SODEMAN, Alexander, Geography, Simon Fraser University, 8888 University Drive, Burnaby, BC V5A 1S6, Canada, FISHER, Timothy, Department of Environmental Sciences, University of Toledo, MS 604, 2801 W Bancroft St, Toledo, OH 43606 and LOOPE, Henry, Indiana University Indiana Geological and Water Survey, 611 N Walnut Grove Ave, Bloomington, IN 47405-2208

Our current understanding surrounding deglaciation of the Huron-Erie Lobe (HEL) of the Laurentide Ice Sheet in Indiana is changing due to the discovery of meltwater-derived landforms thought to be a new variation of tunnel channels. These landforms are called parallel tunnel channels (PTCs) and consist of discontinuous, semi-parallel pairs of depressions separated by a continuous central ridge. The PTCs have been observed cross-cutting multiple recessional moraines and transitioning to standard tunnel channels and proglacial channels in the down-ice direction. Geophysical surveys and water well logs reveal that the depressions are erosional features cut into New Holland till, are filled with lacustrine muds, and are occasionally floored with sand and gravel.
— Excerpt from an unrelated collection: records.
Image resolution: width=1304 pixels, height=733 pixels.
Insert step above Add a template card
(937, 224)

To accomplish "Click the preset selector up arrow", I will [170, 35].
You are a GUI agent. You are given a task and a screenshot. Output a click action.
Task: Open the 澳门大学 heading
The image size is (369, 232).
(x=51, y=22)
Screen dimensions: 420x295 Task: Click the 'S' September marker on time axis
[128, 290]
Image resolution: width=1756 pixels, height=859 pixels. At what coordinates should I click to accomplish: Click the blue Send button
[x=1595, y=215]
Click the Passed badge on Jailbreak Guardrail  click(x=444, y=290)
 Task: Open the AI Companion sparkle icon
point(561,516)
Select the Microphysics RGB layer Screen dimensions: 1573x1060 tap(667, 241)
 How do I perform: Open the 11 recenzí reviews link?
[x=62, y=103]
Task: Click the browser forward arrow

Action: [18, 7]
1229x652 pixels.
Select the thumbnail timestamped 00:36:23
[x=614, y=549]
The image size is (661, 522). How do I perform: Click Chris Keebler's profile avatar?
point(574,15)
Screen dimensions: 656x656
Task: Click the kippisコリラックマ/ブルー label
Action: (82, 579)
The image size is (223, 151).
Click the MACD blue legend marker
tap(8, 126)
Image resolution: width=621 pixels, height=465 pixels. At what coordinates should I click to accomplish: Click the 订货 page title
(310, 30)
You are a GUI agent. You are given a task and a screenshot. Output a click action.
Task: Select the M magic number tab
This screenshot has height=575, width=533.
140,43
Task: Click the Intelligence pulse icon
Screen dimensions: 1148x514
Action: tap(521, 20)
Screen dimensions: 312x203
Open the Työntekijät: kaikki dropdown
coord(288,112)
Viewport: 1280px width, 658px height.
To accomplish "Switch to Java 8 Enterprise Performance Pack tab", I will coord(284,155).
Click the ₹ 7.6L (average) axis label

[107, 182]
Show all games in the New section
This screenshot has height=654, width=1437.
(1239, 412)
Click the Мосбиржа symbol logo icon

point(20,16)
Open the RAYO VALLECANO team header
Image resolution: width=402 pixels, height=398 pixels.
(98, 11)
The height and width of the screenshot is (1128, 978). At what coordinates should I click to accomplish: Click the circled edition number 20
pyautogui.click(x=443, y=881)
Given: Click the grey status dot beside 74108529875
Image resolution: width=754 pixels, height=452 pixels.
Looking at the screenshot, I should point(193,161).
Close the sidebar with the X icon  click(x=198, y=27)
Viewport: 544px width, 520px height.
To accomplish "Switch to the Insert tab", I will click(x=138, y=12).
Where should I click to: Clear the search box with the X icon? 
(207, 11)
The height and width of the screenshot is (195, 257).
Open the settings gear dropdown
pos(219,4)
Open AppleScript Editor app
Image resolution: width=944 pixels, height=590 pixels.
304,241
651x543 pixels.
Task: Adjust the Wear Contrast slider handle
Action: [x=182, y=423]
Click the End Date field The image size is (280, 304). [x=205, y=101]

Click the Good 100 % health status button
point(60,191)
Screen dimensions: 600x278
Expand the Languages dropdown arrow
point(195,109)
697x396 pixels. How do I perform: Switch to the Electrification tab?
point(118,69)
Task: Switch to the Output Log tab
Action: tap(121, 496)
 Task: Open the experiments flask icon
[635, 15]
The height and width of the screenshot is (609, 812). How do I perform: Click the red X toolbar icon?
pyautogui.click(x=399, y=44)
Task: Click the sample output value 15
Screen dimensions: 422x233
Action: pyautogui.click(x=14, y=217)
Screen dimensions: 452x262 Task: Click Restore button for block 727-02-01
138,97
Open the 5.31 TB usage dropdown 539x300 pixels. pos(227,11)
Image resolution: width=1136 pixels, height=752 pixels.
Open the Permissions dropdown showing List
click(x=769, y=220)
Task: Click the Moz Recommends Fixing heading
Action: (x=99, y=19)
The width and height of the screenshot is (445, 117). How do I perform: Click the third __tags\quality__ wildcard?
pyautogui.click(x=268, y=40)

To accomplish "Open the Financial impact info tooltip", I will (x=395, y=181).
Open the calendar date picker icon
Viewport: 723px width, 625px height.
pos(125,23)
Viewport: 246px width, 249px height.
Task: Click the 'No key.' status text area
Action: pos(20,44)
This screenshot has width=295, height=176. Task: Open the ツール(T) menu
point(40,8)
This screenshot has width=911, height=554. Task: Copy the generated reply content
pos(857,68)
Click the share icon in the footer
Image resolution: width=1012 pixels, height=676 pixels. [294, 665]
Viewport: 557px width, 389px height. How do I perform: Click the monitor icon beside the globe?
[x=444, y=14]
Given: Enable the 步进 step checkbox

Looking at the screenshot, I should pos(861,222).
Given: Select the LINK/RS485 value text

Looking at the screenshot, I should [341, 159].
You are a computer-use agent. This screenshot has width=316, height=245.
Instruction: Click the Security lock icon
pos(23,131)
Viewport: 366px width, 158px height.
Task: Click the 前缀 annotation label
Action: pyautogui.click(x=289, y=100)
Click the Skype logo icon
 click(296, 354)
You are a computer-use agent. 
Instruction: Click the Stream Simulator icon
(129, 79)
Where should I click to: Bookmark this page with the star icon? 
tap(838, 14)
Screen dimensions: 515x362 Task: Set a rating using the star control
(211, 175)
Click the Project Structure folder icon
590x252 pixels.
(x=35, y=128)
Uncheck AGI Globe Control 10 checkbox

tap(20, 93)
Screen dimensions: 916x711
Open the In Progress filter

Due to the morphology and stratigraphy of the depressions, the PTCs are interpreted to be subglacial, meltwater-derived, erosional landforms. A subglacial origin for the PTCs has significant implications for the deglaciation of the HEL. First, because the PTCs cross-cut recessional moraines, those moraines must be palimpsest and therefore did not form during the final retreat of the HEL. Instead, the recessional moraines were overtopped during a readvance prior to the formation of the PTCs. Second, the down-ice relationship between PTCs, standard tunnel channels, and proglacial channels suggests these may have formed synchronously. If true, this would represent a partially preserved subglacial drainage network with meltwater being transported from subglacial interior, submarginal, and proglacial positions, respectively. To preserve both the recessional moraines after a readvance and this subglacial drainage network, the HEL likely underwent widespread stagnation rather than active retreat during the final stages of deglaciation. This interpretation significantly differs from our current understanding of HEL deglaciation and calls for a reevaluation of HEL dynamics and deglacial chronology.